Is this an example of a Freudian typo? Or perhaps New ÐÓ°ÉÔ´´ is following the Dickensian example of naming characters (or in this case market sectors) after personality traits?
For the record
• We misreported meteorologist Pascal Mailier as saying that the UK Meteorological Office’s long-range winter forecasts are no better than presuming the coming winter will be the same as the last (27 January, p 32). His argument is that they are no better than a running average of the last two winters.
• The proposed nuclear railway locomotive reactor would have been 3.05 metres long, not 305 mm as we wrote on 24 January 1957, p 26.
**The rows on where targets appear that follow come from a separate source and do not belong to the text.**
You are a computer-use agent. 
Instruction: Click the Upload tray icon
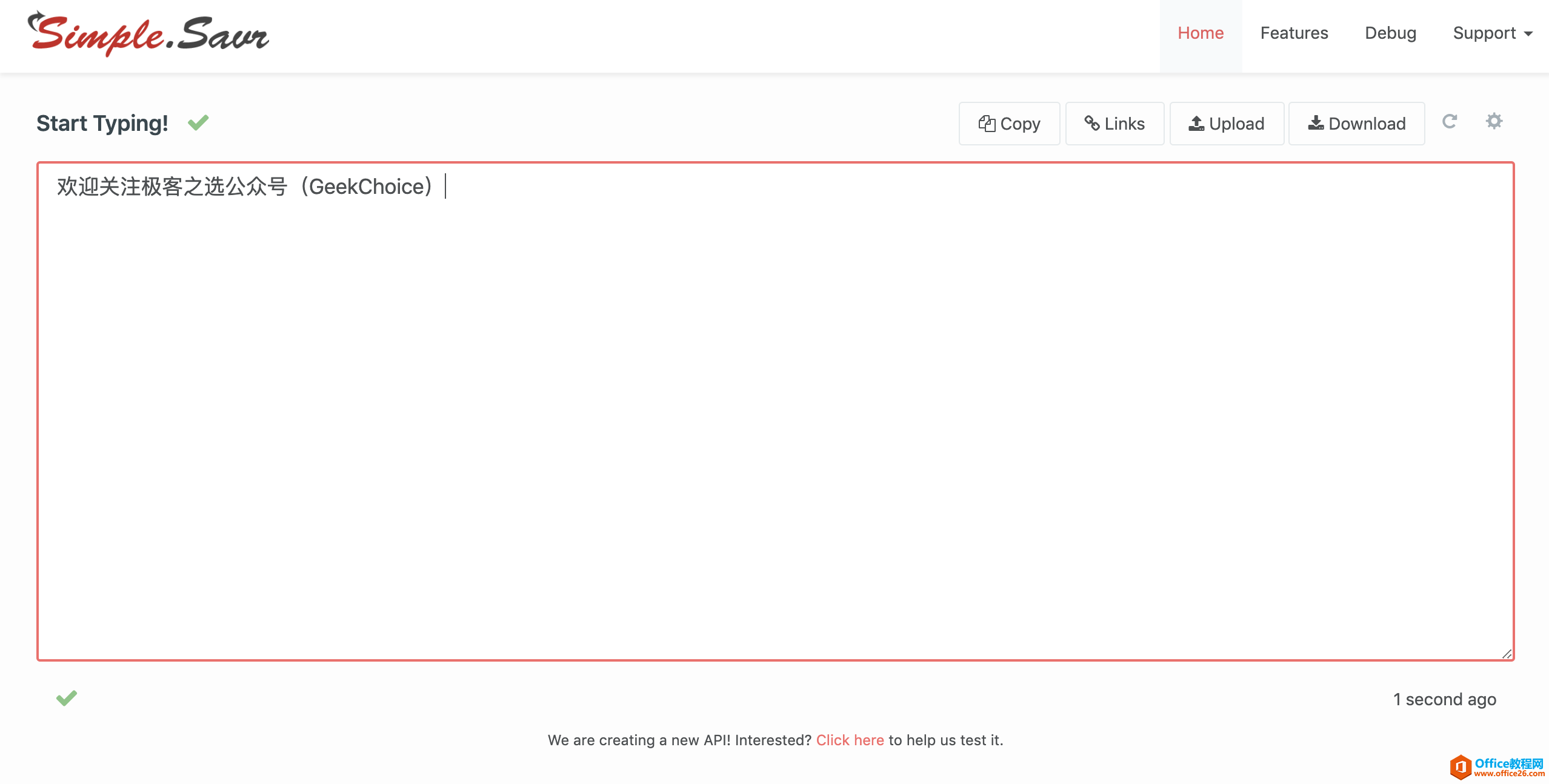(1196, 124)
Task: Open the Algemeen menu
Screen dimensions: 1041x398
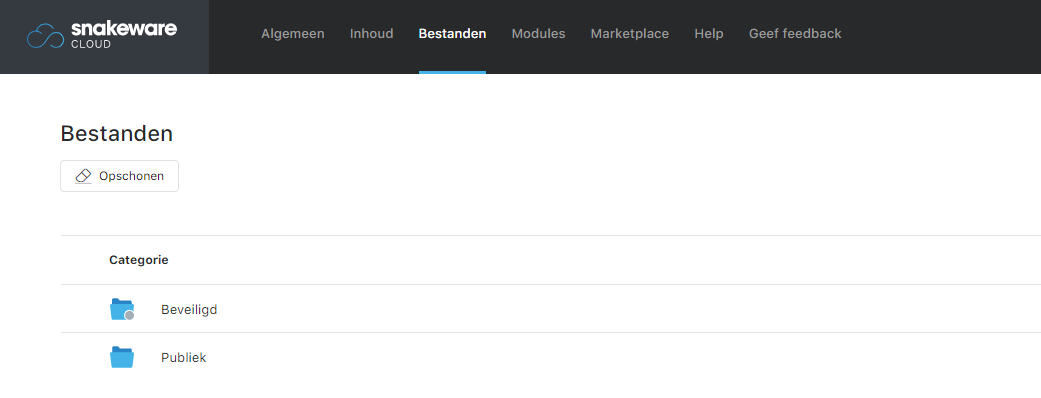Action: tap(293, 34)
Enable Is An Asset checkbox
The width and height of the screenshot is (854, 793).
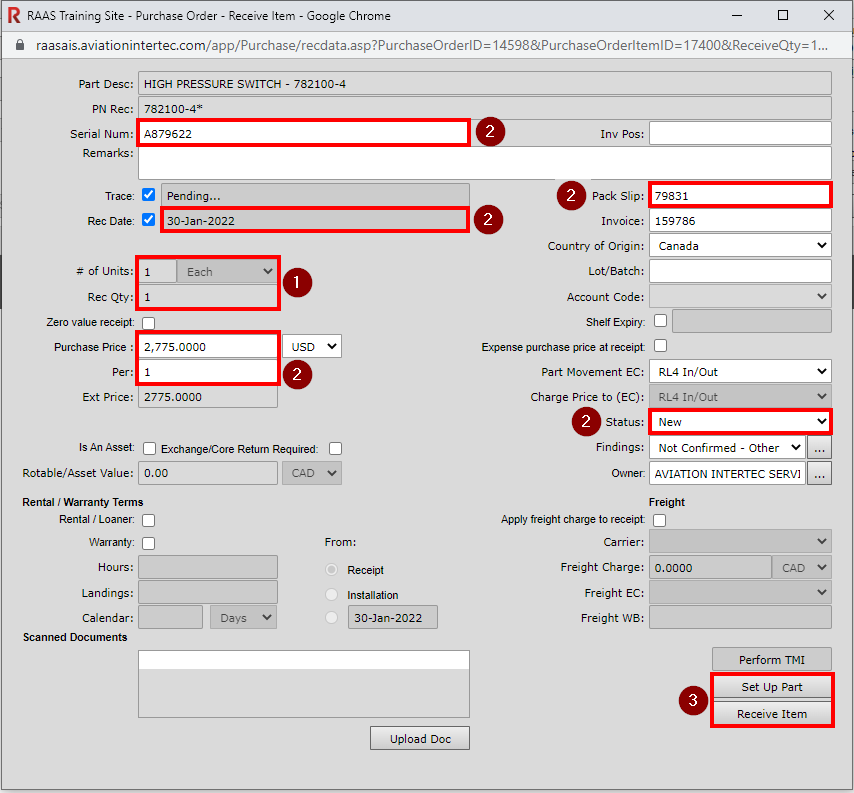coord(149,449)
• Several readers complain that the dancing cow illustrating Feedback, 20 January, appears to have six teats. It was of course drawn as seen by an intoxicated fellow dancer.
Dancing cows
Feedback appears to doubt that cows may dance in response to electric fields (20 January). I wouldn’t put it past cows in certain pastures to put on a bit of a dance. Badly installed single-wire earth return (SWER) electricity distribution systems can indeed result in great potential differences in the soil between the beast’s front and hind legs. And, although illustrator Paul McDevitt may not have intended this, dancing on one pair of hooves would perhaps lessen the creature’s discomfort.
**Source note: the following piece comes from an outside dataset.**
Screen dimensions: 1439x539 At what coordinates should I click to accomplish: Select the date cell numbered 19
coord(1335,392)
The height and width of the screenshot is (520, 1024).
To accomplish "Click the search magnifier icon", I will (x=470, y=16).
Of course, SWER distribution greatly reduces the cost of electricity distribution in rural areas.
Twice half a point
Feedback is campaigning against reducible fractions – for example, the Global Surveyor “zooming around Mars twice every two hours” (16 December 2006). This strikes me as just another vain attempt to rationalise English idiom – in this case an old one: “Of all the cases that I haue seene in this kind, I haue not knowne aboue three in three hundred, that haue beene iustly prosecuted in Court” (Mateo Alemán’s The Rogue, 1623, p 231).
Let Mister Rochester (Charlotte Bronte’s Jane Eyre, 1847, chapter 14) have the last word: “Not three in three thousand raw school-girl governesses would have answered me as you have just done.”
Not here, we don't
While advising “mind the mistletoe” you refer to the “Malay kiss” (23/30 December 2006, p 42). I am a Malay living in Malaysia and like most people here am Muslim. I have never in my life heard of the “Malay kiss”. Many Muslims observe rules against such close proximity.
The editor writes:
• It was Charles Darwin who coined the term.